Whoever doesn’t see the interdependence of nature won’t see the interdependence that exists among people. And that interdependence is central both to Jewish Peoplehood and to humanity at large. “All Israel are responsible for one another” is probably the best known Jewish dictum after “Love your neighbor as yourself”. And interdependence to fellow Jews serves not as an exclusionary principle, but rather as a model for our connections to others. The Talmud declares that “Whoever destroys a life, it is as if he has destroyed an entire universe, and whoever preserves a life, it is as if he had preserved an entire universe”. Or, as Martin Luther King, Jr. said: “We are caught in an inescapable network of mutuality, tied in a single garment of destiny.”
Understanding human society in ecological terms, as the Torah teaches us, implies respecting the uniqueness of every human being. As every species of trees and animals is a manifestation of God’s creation, so is every human being a Divine image. As in a natural habitat, diversity is vibrancy and homogeneity is entropy and death.
Interdependence leads us, inevitably, to the third element: responsibility.

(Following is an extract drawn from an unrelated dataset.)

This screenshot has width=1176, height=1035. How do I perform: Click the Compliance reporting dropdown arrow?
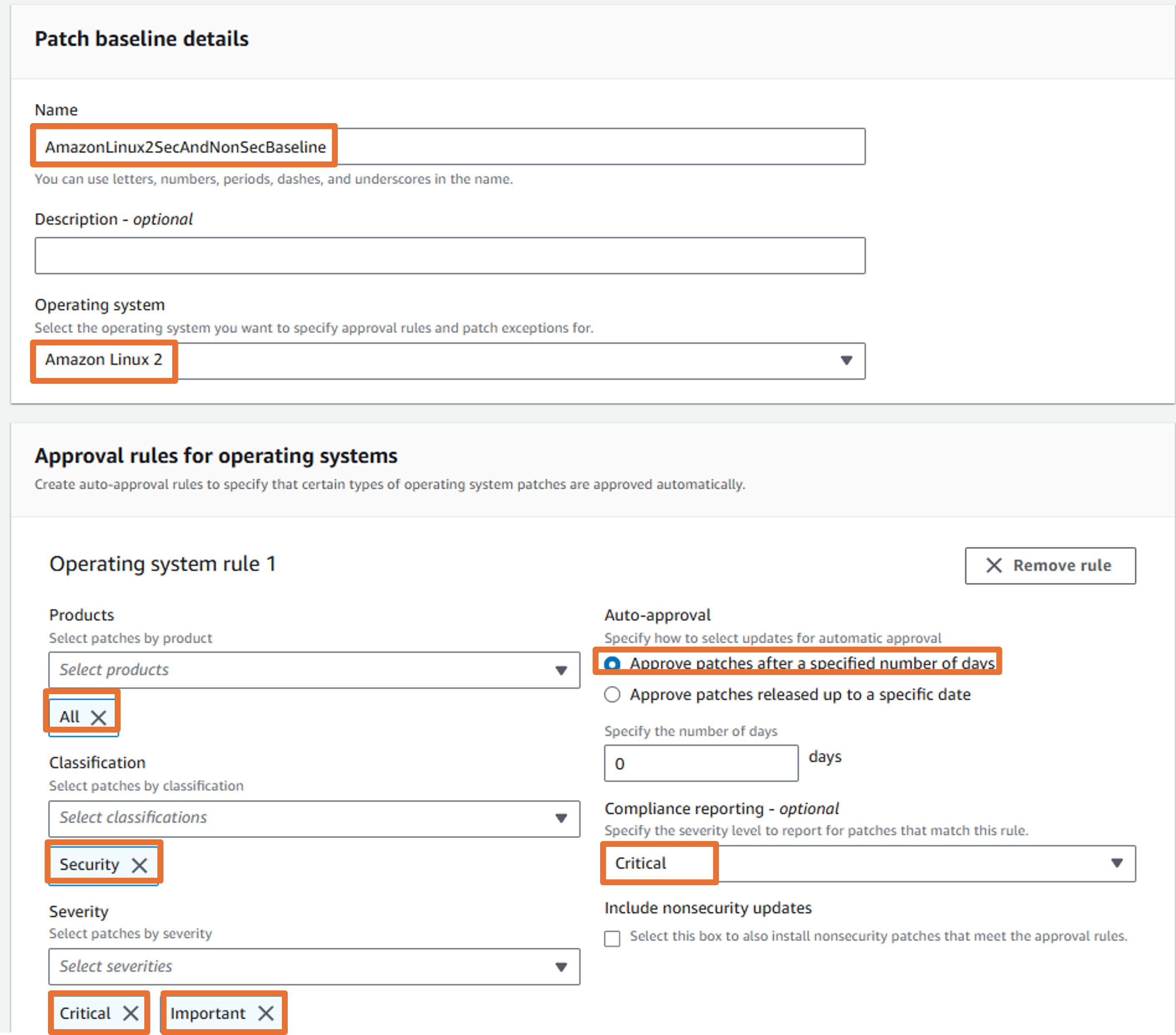click(x=1117, y=863)
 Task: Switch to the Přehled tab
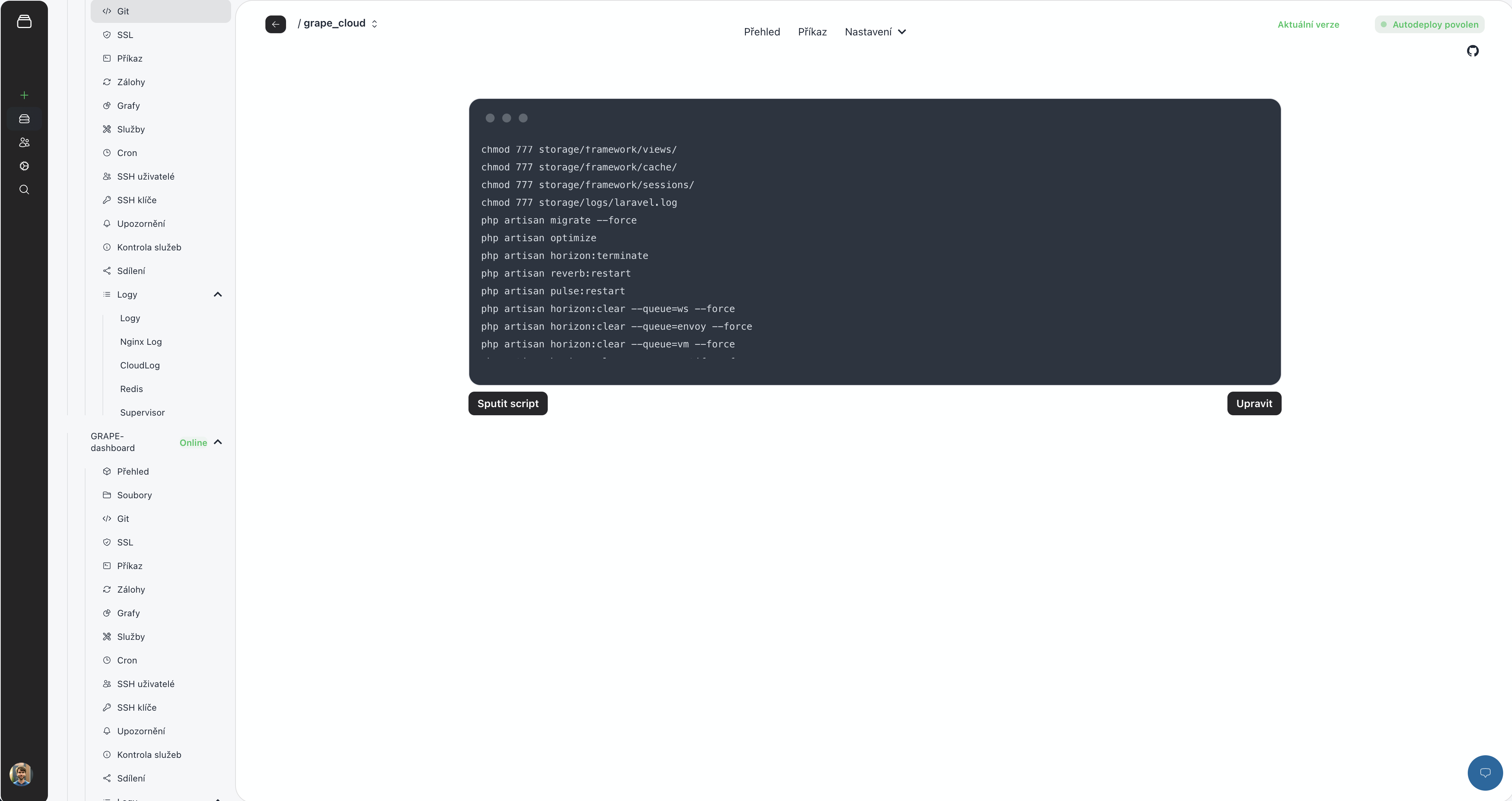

To be sure, Judaism doesn’t propose radical conservationism or a “hands-off” approach to the environment. Jews are commanded to enjoy and benefit from the treasures of the earth, but with responsible stewardship and care. In Genesis, humans are instructed to “fill the Earth”, but also “to work it and protect it”. The Midrash (Kohelet Rabbah), explains further: “Look at My creations! See how beautiful and perfect they are! I created everything for you. Make sure that you don’t ruin or destroy My world. If you do, there will be no one after you to fix it”.
Judaism doesn’t propose a Luddite reaction against civilization; it doesn’t proclaim, as some radical environmentalist do today, that every human intervention is nefarious. Rather, it proposes the difficult but ultimately necessary task of harmonizing human progress with stewardship of Nature.
John Muir, father of the American environmental movement, said that “the clearest way into the Universe is through a forest”. On Tu Bishvat we see that our relationship with trees is important in itself, but it’s also a model and a metaphor.
The three components of the Jewish relationship with nature—wonder, interdependence, and responsibility—should be a model for human interactions in these uncertain times.
For us as funders, these three principles are vital: wonder at the opportunities to help; interdependence, in understanding that our grants, our actions, and our leadership affect a vast, interconnected community; and responsibility, for being a funder is wielding power that can be, and sometimes is, misused.
It was E.H. Haeckel who, in 1870 introduced the word ecology. He thought that we need to call the environment “home,” “eikos” in Greek. Ecology is the “logos,” the study, of our common home. On this Tu Bishvat, let’s follow the Torah’s advice and introduce ecophilia—not just the study but the love of our common home, both natural and human.